Soft sharia smothers Muslim women in France
Islamists, led by the Muslim Brotherhood, are working to isolate Maghrebi communities in the West by all means. Since most of the Islamists originated from Maghreb countries, they are aware of the special sensitivity of Maghrebi migrants towards the subject of women.
Our Islamist friends have focused their brainwashing efforts on women because the latter are the main agents in raising children. Not only that, they worked to Islamise those born in the West to present them as models for the newcomers to emulate.
The Muslim Brothers have invested in that patriarchal mindset that is deeply rooted in Algerian, Tunisian and Moroccan men, who see women as weak beings who need to be guided, maintained and controlled so as not to sully the family’s honour.
Even though those values and attitudes towards women were long discarded as being part of a feudal and backward system, the Muslim Brotherhood is trying to coat them with an Islamic religious character and turn them into a soft Islamic law that finds its place in the consciousness and unconsciousness of the coming Muslims.
They insidiously focus on a woman’s right and freedom to wear the hijab, the jilbab and their derivatives. What they are doing is defending her right to choose submission and slavery only because they are seeking to deprive her of her freedom and to delude her father, husband or brother that it is part of his religious-cultural identity.
The Islamists take an indirect approach to convince girls of their inferiority so their submission comes voluntarily, supposedly not imposed on them by others, and they boast about the freedom of Muslim women. What they mean by “freedom” is that women “choose” what the males want.
Despite the apparent and formal integration of most North Africans in Western societies, they consider every woman — be she single, divorced or widowed — who wishes to break free from social, cultural and masculine oppression a corrupt, rogue woman and that it is up to the brother, father, male relative or Muslim in general to intervene to bring her back to the Islamic cultural fold.
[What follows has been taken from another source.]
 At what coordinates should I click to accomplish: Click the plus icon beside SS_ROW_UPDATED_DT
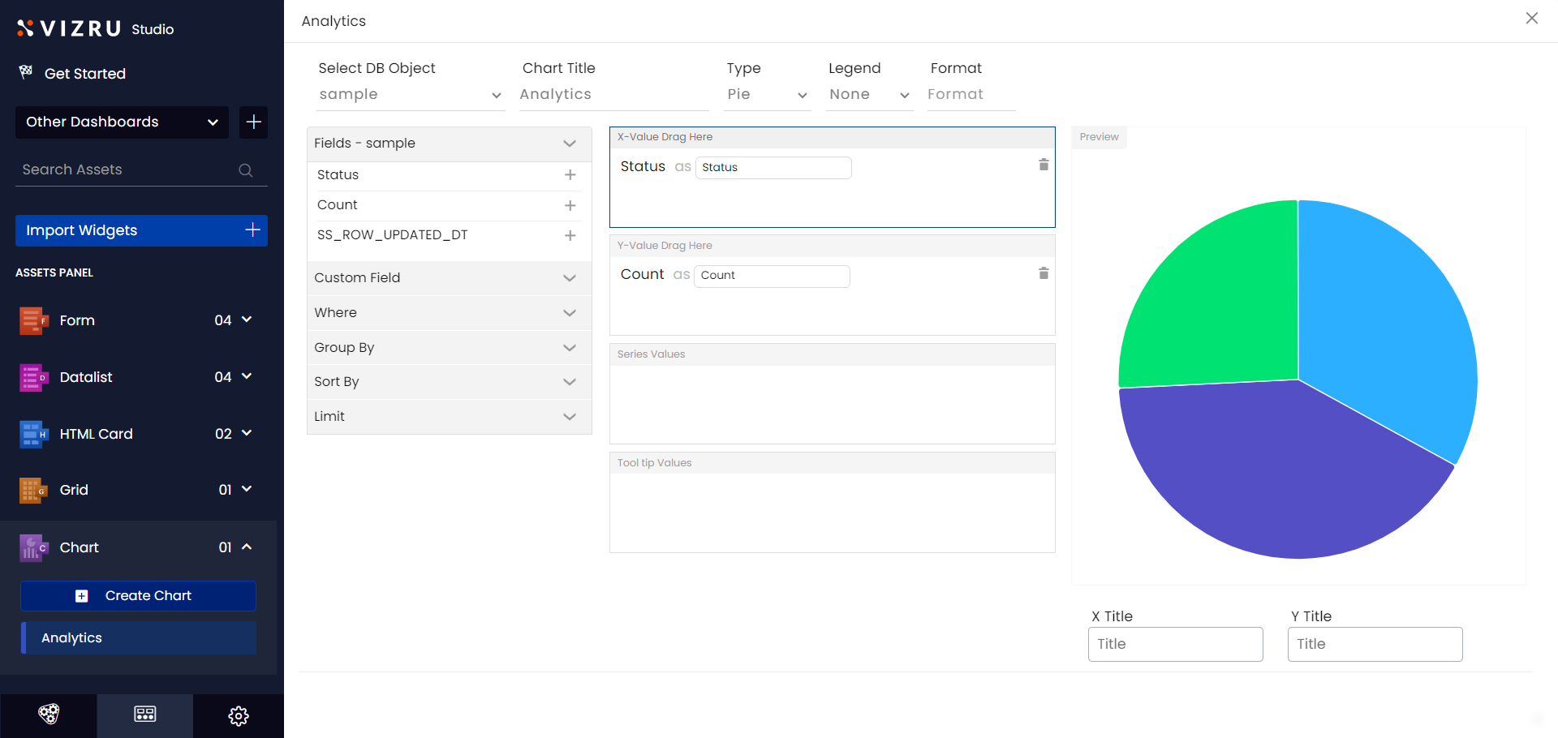[570, 236]
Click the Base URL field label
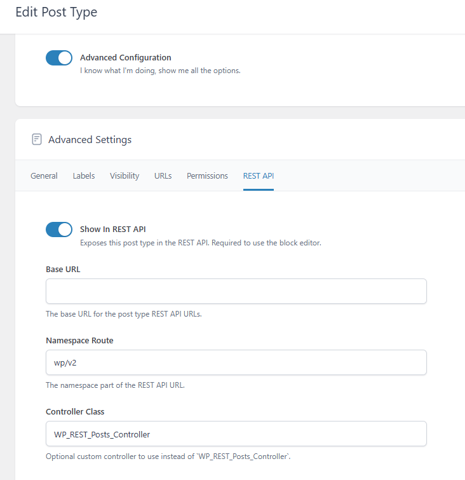The image size is (465, 480). pos(63,270)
Unfortunately, the reality is that very few women defy family and neighbourhood pressure and liberate themselves. Those who do pay dearly for their emancipation. Their reputation is tarnished in the mosque and the neighbourhood and some are verbally and physically abused. We’ve heard of honour killings in France.
Radicalisation does not always surface and may not always be seen. Many radicalised females, for example, do not wear the veil. However, despite their modern appearance, deep down they have submitted to the teachings of that soft sharia behind which lurk the Salafists and the Muslim Brothers.
This accumulation of cultural, traditional and religious heritage remains deeply rooted in the souls of most Muslims living in France and perhaps to a greater extent than what can be seen with Muslims of the countries of origin, maybe because of their overwhelming fear of gradually melting into French society and of losing their cultural identity.
The strategy of the Muslim Brotherhood is to invest in that fear and exploit it. Brotherhood members sneak through the family and community spheres to delude Muslims of the West that what guarantees the preservation of their identity is women — if they abide by sharia.
Thus, Muslim women find themselves forced into duty and committed to wearing a veil or a niqab or a burqa or a jilbab — or all of them at the same time. Other females may just cover their hair or always wear a hat. If they have the freedom to go out on their own, they’ll make sure to return home before sundown.
When made without conviction, this type of commitment results in a turbulent psychological state and this forced adherence to calcified traditions in a modern society inevitably leads to becoming isolated from other components of French society.
In all cases, the radicalised Muslim women’s relationship with their contrasting environment becomes complicated, as illustrated by their strained relationships with their children’s schools because teachers in French public schools do not accept veiled parents when they accompany their children during class outings, for example.
The soft sharia dictates that Muslim women in France, regardless of their social, financial, professional and academic status, remain under the guardianship of the family environment, governed by customs from ancient times. These women end up imprisoned in their original culture and deny themselves any romantic relationship, for example, with male French compatriots, especially if the latter are non-Muslim or from a different ethnic background. This is just a sample of the repressive moral guardianship imposed on women by this soft sharia under the banner of moderate Islam.
Ultimately, the claim of following a moderate version of Islam and the soft sharia approach used by the Muslim Brothers are but transitional tactics that are part of the Brotherhood’s so-called “tamkeen” (“empowerment”) strategy, which paves the way for the literal application of “hardcore” sharia.
The only hope for Muslim women in the West to free themselves from the grip of the Muslim Brothers is to become aware of the achievements of the feminist movements and other women’s liberation movements that resist religious and social obscurantism in their countries of origin, such as in Tunisia, Algeria and Morocco.